• **TASK DATA**
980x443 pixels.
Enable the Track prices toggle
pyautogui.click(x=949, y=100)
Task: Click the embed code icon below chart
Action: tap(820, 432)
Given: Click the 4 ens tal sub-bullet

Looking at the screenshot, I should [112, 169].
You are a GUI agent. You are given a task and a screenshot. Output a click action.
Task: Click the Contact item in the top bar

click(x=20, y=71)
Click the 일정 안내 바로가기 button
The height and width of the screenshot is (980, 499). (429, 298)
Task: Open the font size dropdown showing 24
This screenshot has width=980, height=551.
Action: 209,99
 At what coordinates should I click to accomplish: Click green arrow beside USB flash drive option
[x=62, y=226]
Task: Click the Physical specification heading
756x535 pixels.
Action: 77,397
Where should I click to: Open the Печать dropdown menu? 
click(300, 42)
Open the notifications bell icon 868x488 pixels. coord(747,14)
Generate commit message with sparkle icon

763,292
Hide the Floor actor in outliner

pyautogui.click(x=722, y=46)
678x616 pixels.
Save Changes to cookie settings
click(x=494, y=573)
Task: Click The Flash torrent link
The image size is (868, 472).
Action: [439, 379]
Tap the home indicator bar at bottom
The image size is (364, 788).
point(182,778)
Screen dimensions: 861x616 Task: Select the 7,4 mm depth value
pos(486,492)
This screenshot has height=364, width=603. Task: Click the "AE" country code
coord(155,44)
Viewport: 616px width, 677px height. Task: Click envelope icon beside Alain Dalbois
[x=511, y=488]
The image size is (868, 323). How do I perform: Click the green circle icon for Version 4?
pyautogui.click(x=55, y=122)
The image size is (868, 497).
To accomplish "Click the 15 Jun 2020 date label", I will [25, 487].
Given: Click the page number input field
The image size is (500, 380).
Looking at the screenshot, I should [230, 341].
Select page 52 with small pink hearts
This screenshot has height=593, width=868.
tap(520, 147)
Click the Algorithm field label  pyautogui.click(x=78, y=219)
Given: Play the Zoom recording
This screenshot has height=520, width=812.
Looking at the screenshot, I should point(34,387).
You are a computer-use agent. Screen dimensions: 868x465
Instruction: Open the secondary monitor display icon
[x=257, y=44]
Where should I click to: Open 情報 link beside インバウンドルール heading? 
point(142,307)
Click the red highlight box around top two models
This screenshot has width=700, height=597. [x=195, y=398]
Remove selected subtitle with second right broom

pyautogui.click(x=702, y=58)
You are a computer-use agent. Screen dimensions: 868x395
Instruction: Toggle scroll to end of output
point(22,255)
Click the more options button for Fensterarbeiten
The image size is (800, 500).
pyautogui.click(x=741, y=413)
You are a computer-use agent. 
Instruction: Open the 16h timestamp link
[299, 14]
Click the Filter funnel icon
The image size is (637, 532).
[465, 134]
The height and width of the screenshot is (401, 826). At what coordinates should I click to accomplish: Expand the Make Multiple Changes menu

• **DIRECTIONS**
Provide an exact transcript of the lines from the one that holds "You are a computer-use agent. Screen dimensions: 868x395" through the final line of the data above.

• **SOLUTION TO THIS TASK**
You are a computer-use agent. Screen dimensions: 868x395
Instruction: Toggle scroll to end of output
point(22,255)
Click the more options button for Fensterarbeiten
The image size is (800, 500).
pyautogui.click(x=741, y=413)
You are a computer-use agent. 
Instruction: Open the 16h timestamp link
[299, 14]
Click the Filter funnel icon
The image size is (637, 532).
[465, 134]
The height and width of the screenshot is (401, 826). At what coordinates should I click to accomplish: Expand the Make Multiple Changes menu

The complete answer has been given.